Similar to how these areas need processes to meet relevant requirements, a company that uses AI systems needs regulated processes through which it controls access to machine learning models (ML), implements guidelines and legal requirements, the interactions with the models and their results, and records on what basis a model was created. Overall, these processes are referred to as model governance. Model governance processes are to be implemented from the beginning in every phase of the ML life cycle (design, development, and operations). The author has commented in more detail elsewhere on the specific technical integration of model governance into the ML life cycle.

Audits As Standardized Review Processes In The Model Governance Framework

An essential part of model governance is audited to check whether AI systems comply with company policies, industry standards, or regulations. There are internal and external audits. The Gender Shades study discussed by the author in the article ” Ethics and artificial intelligence: a new way of dealing with AI systems ”  is an example of an external audit process: It tested facial recognition systems from large providers about their accuracy about gender and ethnicity and was able to found a different precision of the model depending on race and gender.

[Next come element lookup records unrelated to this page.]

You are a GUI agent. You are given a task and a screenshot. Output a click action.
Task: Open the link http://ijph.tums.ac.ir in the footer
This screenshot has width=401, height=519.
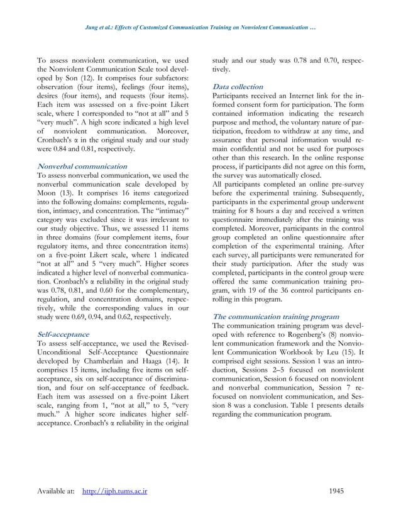click(x=115, y=490)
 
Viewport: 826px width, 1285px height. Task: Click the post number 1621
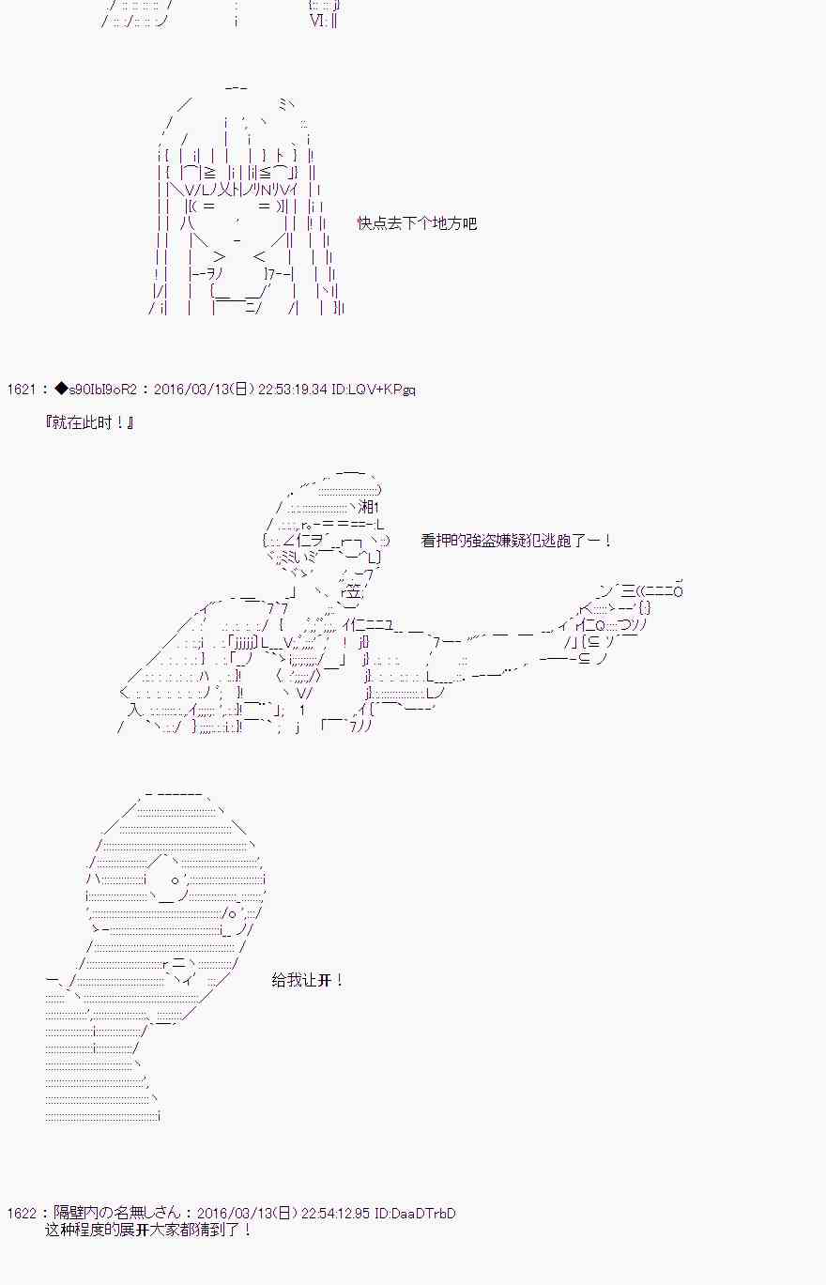tap(21, 390)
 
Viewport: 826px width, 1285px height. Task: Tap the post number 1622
tap(21, 1214)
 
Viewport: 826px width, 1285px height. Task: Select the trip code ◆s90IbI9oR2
tap(96, 390)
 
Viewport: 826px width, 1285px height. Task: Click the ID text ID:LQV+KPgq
tap(374, 390)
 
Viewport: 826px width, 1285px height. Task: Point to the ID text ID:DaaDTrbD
tap(415, 1214)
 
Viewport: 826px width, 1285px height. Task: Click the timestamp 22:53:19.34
tap(292, 390)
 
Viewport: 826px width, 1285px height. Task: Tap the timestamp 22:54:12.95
tap(335, 1214)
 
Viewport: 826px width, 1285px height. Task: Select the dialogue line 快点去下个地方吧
tap(417, 223)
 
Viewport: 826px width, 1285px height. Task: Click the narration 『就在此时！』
tap(90, 422)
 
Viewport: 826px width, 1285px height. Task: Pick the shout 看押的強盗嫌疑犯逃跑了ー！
tap(516, 541)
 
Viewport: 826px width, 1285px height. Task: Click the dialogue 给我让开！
tap(307, 980)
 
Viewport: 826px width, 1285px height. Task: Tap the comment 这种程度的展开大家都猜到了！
tap(148, 1230)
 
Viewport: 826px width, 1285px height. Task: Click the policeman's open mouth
tap(352, 591)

However, this view is limited since external test processes only have access to model results but not to the underlying training data or model versions. These are valuable sources that companies must include in an internal audit process. These processes are designed to enable critical reflection on the potential impact. First of all, however, the basics of AI systems must be clarified at this point.

Peculiarities Of AI Systems

To test AI software, it is essential to understand how machine learning works: Machine learning is a set of methods that computers use to make and improve predictions or behaviors based on data. ML models need to find a function that produces an output (label) for a given input to build these predictive models. The model requires training data that contains the appropriate work for the input data to do this. This learning is called “supervised learning.” In the training process, the model uses mathematical optimization methods to find a function that maps the strange relationship between input and output as well as possible.

An example of classification would be a sentiment analysis intended to examine whether tweets contain positive or negative moods (sentiments). In this case, input would be a single tweet, and the associated label would be the coded sentiment set for that tweet (−1 for negative, 1 for positive sentiment). In the training process, the algorithm uses this annotated training data to learn how to input data related to the label. After training, the algorithm can then independently assign new tweets to a class.

More Complex Components In The Machine Learning Area

Thus, an ML model learns the decision logic in the training process, rather than explicitly defining the sense in code with a sequence of typical if-then rules, as usual in software development. This fundamental difference between traditional and AI software means that methods of classic software testing cannot be directly transferred to Artificial Intelligence (AI) systems.